Memorial of Saint Bonaventure, bishop and doctor of the Church
(Exodus 1: 8-14.22; Matthew 10:34-11:1)
A man tells the story of his daughter. When she was a teenager, she became pregnant outside marriage. She wanted to have her baby, but her mother encouraged her to have an abortion. For the elder, the girl was not only too young to be a mother but also needed to finish her education. The girl desperately turned to her father who was divorced from his wife. The man believed in his daughter and promised to help her keep her baby. Relieved, the girl said that she had bought a bus ticket to another town in case no one would support her at home. Whether she knows it or not, this girl is following Jesus’ instructions to his apostles in today’s gospel.
It is not that Jesus has abortion in mind as he lectures his apostles. Rather, he knows that his righteousness will always unleash opposition. His insistence that divorce opposes the Creator’s original intention will cause a furor among those who favor a more lenient standard. His reaching out to the grubby poor will scandalize those with a high sense of propriety. In these ways Jesus forces people to choose. Will they stand with him or conform to the defective ways of their family.

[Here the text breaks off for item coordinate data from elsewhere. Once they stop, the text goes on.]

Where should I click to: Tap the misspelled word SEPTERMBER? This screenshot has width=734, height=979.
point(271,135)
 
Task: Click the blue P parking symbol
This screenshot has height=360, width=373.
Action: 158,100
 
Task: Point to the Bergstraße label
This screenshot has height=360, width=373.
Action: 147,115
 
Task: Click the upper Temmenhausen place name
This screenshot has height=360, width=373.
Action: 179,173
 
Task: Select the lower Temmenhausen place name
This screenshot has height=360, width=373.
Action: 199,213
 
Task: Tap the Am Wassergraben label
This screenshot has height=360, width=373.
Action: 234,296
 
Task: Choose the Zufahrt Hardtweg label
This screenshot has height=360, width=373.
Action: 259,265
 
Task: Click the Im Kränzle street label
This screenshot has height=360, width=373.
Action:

We may not have to choose between family and Jesus. We may not have to choose between family and Jesus. Our choice may be between Jesus and the urgings of the heart. Will we follow our sexual impulses or will we resist sinful sexual desires? Will we support organizations that assist the homeless or perhaps help them ourselves? Or will we totally ignore those who roam the streets? Facing issues like these, we realize that Jesus does not bring the peace of mind that we may desire.